Penilaian atau pengukuran kinerja merupakan salah satu faktor yang
penting dalam perusahaan. Selain digunakan untuk menilai keberhasilan
perusahaan, pengukuran kinerja juga dapat digunakan sebagai dasar untuk
menentukan sistem imbalan dalam perusaan, misalnya untuk menentukan tingkat
gaji karyawan maupun reward yang layak. Pihak manajemen juga dapat menggunakan
pengukuran kinerja perusahaan sebagai alat untuk mengevaluasi pada periode yang
lalu.
Pemakaian penilaian kinerja tradisional yaitu ROI, Profit Margin dan
Rasio Operasi sebetulnya belum cukup mewakili untuk menyimpulkan apakah kinerja
yang dimiliki oleh suatu perusahaan sudah baik atau belum. Hal ini disebabkan
karena ROI, Profit Marjin dan Rasio Operasi hanya menggambarkan pengukuran
efektivitas penggunaan aktiva serta laba dalam mendukung penjualan selama
periode tgertentu. Ukuran-ukuran keuangan tidak memberikan gambaran yang riil
mengenai keadaan perusahaan karena tidak memperhatikan hal-hal lain di luar
sisi finansial misalnmya sisi pelanggan yang merupakan fokus penting bagi
perusahaan dan karyawan, padahal dua hal tersebut merupakan roda penggerak bagi
kegiatan perusahaan (Kaplan dan Norton, 1996).
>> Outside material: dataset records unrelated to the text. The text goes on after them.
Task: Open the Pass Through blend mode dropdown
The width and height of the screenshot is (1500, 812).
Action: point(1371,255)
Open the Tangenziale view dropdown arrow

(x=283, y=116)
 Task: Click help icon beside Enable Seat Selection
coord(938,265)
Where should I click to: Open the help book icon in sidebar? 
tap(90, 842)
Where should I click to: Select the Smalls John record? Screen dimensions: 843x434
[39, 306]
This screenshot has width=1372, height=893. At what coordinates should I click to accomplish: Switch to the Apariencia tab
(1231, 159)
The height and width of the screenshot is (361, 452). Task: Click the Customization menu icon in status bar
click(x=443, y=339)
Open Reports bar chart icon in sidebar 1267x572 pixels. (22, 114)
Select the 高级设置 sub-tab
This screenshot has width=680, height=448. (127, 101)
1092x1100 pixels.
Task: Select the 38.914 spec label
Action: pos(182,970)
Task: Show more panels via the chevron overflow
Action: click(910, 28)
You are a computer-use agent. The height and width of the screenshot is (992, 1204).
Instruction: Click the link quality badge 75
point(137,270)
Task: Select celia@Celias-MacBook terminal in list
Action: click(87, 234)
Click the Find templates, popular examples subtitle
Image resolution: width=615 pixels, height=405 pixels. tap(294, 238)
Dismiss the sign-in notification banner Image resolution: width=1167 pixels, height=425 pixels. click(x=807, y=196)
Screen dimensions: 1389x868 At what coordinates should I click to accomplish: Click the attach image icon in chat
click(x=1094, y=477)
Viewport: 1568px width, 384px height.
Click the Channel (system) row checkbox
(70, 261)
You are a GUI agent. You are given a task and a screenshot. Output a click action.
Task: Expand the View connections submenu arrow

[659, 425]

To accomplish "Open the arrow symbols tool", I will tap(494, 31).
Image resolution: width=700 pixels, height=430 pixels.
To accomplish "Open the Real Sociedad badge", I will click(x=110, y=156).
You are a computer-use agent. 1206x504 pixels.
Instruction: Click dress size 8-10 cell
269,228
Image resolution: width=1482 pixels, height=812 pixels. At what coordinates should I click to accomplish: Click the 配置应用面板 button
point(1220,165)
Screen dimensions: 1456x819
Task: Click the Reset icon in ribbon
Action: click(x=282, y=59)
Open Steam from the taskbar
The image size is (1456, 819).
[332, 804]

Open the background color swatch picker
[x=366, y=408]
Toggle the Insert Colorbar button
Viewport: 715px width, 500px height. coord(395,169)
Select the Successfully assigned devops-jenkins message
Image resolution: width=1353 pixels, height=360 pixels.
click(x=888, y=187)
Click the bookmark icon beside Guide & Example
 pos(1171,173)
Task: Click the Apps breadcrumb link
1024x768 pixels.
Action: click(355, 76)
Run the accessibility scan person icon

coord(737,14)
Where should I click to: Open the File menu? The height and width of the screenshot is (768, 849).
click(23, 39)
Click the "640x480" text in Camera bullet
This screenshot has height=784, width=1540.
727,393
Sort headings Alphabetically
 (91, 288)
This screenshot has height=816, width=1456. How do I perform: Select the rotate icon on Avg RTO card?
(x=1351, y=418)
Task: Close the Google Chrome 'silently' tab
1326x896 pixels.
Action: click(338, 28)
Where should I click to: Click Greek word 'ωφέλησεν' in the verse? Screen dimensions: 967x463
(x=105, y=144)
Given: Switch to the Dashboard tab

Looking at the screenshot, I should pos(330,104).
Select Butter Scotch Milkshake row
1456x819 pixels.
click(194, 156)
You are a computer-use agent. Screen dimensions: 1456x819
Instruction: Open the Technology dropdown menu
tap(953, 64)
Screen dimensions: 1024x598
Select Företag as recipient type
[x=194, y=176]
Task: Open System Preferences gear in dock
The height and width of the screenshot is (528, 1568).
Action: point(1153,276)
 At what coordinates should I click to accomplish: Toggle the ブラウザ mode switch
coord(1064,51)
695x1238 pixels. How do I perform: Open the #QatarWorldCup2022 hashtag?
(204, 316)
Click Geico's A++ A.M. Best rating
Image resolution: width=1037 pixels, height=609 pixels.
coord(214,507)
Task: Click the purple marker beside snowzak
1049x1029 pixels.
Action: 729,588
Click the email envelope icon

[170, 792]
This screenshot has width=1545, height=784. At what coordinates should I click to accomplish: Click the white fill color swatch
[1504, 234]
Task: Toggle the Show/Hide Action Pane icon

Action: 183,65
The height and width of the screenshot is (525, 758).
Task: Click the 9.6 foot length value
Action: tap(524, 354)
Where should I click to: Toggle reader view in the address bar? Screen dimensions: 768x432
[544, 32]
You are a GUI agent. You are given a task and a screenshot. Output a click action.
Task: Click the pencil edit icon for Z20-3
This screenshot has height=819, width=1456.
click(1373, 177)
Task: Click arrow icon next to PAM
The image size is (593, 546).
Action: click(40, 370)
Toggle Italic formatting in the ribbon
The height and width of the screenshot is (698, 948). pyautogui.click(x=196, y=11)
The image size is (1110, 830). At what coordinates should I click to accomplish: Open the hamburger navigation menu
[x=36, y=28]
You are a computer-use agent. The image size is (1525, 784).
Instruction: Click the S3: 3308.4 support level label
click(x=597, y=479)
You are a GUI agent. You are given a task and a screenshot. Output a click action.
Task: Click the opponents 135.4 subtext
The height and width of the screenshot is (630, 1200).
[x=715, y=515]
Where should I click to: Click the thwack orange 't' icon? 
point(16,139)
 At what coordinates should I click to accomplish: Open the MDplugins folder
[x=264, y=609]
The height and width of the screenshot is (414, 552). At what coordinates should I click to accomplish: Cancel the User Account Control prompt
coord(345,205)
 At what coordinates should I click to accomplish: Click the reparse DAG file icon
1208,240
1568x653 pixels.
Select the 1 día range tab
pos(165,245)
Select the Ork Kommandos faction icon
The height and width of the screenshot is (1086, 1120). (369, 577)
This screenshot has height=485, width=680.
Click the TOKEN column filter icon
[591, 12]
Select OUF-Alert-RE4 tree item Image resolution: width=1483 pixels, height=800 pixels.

Dalam akuntansi manajemen dikenal alat analisis yang bertujuan untuk
menunjang proses manajemen yang disebut dengan Balanced Scorecard yang
dikembangkan oleh Norton pada tahun 1990. Balanced Scorecard merupakan
suatu ukuran yang cukup komprehensif dalam mewujudkan kinerja, yang mana
keberhasilan keuangan yang dicapai perusahaan bersifat jangka panjang (Mulyadi
dan Johny Setyawan, 1999). Balanced Scorecard tidak hanya sekedar alat
pengukur kinerja perusahaan tetapi merupakan suatu bentuk transformasi
strategik secara total kepada seluruh tingkatan dalam organisasi.
.
II. PENILAIAN KINERJA DAN
BALANCED SCORECARD
2.1. Kinerja dan Penilaian
Kinerja
Kinerja adalah suatu tampilan keadaan secara utuh atas perusahaan
selama periode waktu tertentu, merupakan hasil atau prestasi yang dipengaruhi
oleh kegiatan operasional perusahaan dalam memanfaatkan sumber-sumber daya yang
dimiliki (Helfert, 1996).
Kinerja merupakan suatu istilah secara umum yang digunakan untuk
sebagian atau seluruh tindakan atau aktivitas dari suatu organisasi pada suatu
periode dengan referensi pada sejumlah standar seperti biaya-biaya masa lalu
atau yang diproyeksikan, dengan dasar efisiensi, pertanggungjawaban atau akuntabilitas
manajemen dan semacamnya.
Adapun kinerja menurut Mulyadi adalah penentuan secara periodik
efektivitas operasional organisasi, bagian organisasi dan karyawannya
berdasarkan sasaran, standar dan kriteria yang telah ditetapkan sebelumnya.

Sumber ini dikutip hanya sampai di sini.